Because this is the Internet. There is no such thing as a dialog or discussion, only verbal fights. You win an argument on having the last word. You have to explain yourself to others, and justify your viewpoints. I kid you not!


----------



## terminal_illness (May 4, 2013)

koimayeul said:


> Because this is the Internet. There is no such thing as a dialog or discussion, only verbal fights. You win an argument on having the last word. You have to explain yourself to others, and justify your viewpoints. I kid you not!


 
lol so true. back on topic.
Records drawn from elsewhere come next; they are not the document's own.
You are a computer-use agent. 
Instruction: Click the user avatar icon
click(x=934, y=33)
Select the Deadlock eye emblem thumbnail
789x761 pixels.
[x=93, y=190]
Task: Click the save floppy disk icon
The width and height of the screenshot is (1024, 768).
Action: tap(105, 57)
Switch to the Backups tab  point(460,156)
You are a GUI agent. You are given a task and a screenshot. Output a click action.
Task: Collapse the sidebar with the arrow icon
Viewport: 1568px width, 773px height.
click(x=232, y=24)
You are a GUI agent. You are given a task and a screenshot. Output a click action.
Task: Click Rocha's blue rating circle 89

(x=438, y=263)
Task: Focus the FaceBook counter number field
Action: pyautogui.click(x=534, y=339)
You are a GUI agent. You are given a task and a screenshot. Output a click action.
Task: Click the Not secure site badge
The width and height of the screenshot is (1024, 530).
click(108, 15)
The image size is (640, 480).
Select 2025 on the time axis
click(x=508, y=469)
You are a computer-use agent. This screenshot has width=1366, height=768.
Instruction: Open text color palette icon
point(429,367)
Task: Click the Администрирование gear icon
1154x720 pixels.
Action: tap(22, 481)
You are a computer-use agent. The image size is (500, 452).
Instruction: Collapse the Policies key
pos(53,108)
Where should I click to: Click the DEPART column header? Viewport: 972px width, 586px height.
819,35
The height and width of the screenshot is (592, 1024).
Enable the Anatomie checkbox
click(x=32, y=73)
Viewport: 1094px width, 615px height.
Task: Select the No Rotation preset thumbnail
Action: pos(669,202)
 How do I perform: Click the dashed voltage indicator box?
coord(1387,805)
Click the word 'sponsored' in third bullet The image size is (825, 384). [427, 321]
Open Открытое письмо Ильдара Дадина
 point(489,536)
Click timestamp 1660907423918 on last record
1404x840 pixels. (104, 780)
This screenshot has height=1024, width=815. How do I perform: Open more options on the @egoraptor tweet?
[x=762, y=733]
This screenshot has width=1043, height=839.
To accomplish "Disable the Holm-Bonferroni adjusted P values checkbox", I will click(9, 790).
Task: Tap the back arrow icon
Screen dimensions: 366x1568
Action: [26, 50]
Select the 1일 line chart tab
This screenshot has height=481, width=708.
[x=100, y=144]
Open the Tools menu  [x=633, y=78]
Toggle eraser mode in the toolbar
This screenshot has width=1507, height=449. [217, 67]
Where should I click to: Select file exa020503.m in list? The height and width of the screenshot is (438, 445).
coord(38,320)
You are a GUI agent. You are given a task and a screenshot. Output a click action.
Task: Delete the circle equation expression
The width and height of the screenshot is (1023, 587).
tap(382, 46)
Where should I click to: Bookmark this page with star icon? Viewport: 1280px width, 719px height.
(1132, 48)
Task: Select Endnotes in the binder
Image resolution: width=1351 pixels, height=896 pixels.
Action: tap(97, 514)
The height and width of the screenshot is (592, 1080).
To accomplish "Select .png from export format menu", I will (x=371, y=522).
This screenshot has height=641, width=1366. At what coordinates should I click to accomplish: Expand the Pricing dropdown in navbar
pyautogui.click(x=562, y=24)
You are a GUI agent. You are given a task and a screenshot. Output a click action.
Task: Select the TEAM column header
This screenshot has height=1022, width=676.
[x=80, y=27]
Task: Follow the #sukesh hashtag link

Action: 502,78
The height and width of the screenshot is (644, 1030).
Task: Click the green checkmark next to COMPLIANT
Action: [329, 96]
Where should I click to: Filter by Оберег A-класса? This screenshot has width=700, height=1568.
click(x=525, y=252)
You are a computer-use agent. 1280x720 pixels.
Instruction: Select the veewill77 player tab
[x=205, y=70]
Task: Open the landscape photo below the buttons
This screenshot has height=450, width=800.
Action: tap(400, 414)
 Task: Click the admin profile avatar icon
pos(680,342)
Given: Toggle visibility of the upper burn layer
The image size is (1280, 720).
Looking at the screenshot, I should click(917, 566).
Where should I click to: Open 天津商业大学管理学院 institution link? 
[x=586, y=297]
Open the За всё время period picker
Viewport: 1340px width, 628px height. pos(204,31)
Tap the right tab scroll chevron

I fired up my scribblenauts. nyan cat doesn't even look 100% the same, its adapted in scribblenauts drawing style.


----------



## Gahars (May 4, 2013)

terminal_illness said:


> *snip*


 
lemon key face.jpg



tbgtbg said:


> I would think there's a fair use argument here since they're (I assume) using these as parody.


 
Not really, no. 



koimayeul said:


> You have to explain yourself to others, and justify your viewpoints. I kid you not!


 
It's almost as if that's expected in any debate, online or off. Weird...


----------



## purplesludge (May 4, 2013)

Would you feel the same if this had been Batman or Mickey Mouse?
If corporations want laws to protect their ip they have to obey those laws and obtain permission and pay the price to use ip that isn't theirs.


----------



## koimayeul (May 4, 2013)

terminal_illness said:


> lol so true. back on topic. I fired up my scribblenauts. nyan cat doesn't even look 100% the same, its adapted in scribblenauts drawing style.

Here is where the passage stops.